Analytics is used to transform data into actions through analysis and insights in the context of organizational decision-making and problem solving. Analytics include the extensive use of data, statistical and quantitative analysis. The ability to leverage data effectively to drive rapid, precise and profitable decisions is a critical strategic advantage for companies. The increasing availability of braod and deep sources of information - Big Data - increases the importance of business analytics in enterprises of all types and sizes. This course aims to build upon foundational mathematical and statistical basis for managerial decision making to introduce higher-level and advanced statistical applications. This course begins with a review of descriptive statistics, including central tendency, variability, probability and data visualization. After a review, the course covers estimation, confidence intervals and effect size. Inferential statistics are introduced using a range of decision-making tools - t tests; one-way, factorial, and covariate ANOVAs; linear and multiple linear regression; regression model building; forecasting, time series, and trend analysis. Further considerations for big data, analysis techniques, and methods for quality control are made with an emphasis on the use of these techniques in data analysis.

Restrictions: RG.BUSAN


The course introduces the object-oriented approach to software design using a programming language such as Python, R or Java. The programming language is used to implement software designs. No previous programming experience is presupposed.

Restrictions: RG.UG.GR


The focus of this course is mainly on prescriptive analytics with some parts focused on predictive analytics. Prescriptive analytics seeks to determine the best solution or outcome among various alternatives for a given situation, as well as, suggest decision options for how to take advantage of a future opportunity or mitigate a future risk, and illustrate the implications of each decision option. In this course, students will be familiar with teh techniques, tools, and applications that support managerial decision-making. The emphasis will be on the formulation of different optimization problems and the use of appropriate quantitative techniques to solve these problems.
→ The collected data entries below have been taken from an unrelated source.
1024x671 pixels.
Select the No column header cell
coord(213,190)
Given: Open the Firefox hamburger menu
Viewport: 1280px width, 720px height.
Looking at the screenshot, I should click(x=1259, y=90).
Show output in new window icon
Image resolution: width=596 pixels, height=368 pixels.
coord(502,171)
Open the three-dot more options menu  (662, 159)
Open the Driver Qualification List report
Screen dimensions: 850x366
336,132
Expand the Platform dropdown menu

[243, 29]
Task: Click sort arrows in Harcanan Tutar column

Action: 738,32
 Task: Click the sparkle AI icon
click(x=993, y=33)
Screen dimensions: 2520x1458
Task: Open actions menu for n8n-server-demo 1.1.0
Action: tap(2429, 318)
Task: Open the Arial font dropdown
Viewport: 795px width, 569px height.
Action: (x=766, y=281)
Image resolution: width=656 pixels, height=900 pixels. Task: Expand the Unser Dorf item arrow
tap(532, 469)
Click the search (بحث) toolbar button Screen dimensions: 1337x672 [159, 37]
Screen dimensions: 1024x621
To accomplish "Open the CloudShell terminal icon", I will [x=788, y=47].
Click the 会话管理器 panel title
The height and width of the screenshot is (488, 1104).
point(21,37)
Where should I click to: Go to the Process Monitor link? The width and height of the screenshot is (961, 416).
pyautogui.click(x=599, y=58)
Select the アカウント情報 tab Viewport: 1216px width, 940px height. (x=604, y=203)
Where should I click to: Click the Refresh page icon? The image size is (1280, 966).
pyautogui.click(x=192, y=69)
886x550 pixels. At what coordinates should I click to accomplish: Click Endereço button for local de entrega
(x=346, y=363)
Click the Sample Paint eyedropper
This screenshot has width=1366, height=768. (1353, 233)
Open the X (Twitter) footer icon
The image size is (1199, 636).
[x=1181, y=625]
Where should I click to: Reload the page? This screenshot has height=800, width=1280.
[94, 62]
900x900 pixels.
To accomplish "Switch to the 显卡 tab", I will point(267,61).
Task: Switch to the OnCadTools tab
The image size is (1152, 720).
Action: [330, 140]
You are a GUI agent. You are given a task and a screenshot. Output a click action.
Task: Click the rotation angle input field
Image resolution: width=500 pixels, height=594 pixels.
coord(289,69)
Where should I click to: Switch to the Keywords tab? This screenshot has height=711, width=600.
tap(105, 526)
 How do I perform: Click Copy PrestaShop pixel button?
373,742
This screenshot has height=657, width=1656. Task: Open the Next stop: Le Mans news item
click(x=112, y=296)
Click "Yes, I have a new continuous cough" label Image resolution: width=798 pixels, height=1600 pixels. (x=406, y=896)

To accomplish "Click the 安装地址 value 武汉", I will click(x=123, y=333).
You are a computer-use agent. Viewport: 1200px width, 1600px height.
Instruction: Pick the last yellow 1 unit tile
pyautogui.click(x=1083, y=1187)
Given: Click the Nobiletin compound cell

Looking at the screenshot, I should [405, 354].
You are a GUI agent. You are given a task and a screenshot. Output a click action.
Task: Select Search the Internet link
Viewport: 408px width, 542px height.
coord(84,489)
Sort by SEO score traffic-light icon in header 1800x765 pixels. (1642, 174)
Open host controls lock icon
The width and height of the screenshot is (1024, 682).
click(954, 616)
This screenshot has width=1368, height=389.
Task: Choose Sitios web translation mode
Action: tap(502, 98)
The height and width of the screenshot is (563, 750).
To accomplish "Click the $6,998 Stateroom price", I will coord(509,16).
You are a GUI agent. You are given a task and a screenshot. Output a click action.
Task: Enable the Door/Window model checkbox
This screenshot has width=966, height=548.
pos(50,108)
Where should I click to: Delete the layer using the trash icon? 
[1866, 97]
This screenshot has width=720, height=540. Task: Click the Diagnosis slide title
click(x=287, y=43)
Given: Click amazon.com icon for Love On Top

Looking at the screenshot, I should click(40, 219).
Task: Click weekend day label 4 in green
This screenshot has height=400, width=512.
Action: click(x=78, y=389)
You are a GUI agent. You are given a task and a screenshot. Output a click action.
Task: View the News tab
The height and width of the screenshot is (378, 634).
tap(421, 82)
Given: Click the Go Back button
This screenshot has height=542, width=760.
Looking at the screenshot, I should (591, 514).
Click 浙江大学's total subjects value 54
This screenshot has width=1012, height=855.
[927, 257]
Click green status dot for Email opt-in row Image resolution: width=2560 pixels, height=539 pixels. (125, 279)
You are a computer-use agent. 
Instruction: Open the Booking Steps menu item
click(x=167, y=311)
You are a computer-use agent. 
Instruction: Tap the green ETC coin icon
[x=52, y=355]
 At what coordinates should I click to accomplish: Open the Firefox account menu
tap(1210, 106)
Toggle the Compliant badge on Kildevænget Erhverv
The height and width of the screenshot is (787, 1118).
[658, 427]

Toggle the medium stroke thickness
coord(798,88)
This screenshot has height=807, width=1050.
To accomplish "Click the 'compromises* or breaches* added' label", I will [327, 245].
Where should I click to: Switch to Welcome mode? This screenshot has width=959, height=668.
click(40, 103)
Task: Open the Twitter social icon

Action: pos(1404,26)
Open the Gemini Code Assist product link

Predictive Analytics is the practice of using several techniques to analyze data to make predictions about future events or to discover meaningful patterns and rules. These techniques are related to Data Mining - the process of extracting useful information from large data sets. Companies now operate in a manner where they produce massive amounts of data sets. Companies look towards predictive analytics to improve knowledge of customers, markets, revenues and profits, market share based on historical data. This course offers an introduction to tools to enhance managerial decision making at all elvels of the organization and across business units. Students will be presented with a question, problem or decision and will be asked to develop solutions using data techniques. The data will be extracted from an array of sources (internal or external, data format). Students will also be asked to choose the appropriate models, tools, and methods for analysis.


The capsone course provides students with an oppurtunity to synthesize what they have learned about analytics during their graduate degree program. Students will integrate and apply analytical skills and knowledge acquired in the previous courses - including data management, big data, visualization, data mining, predictive and optimization techniques, and statists - to complete a project involving actual data in a realistic setting.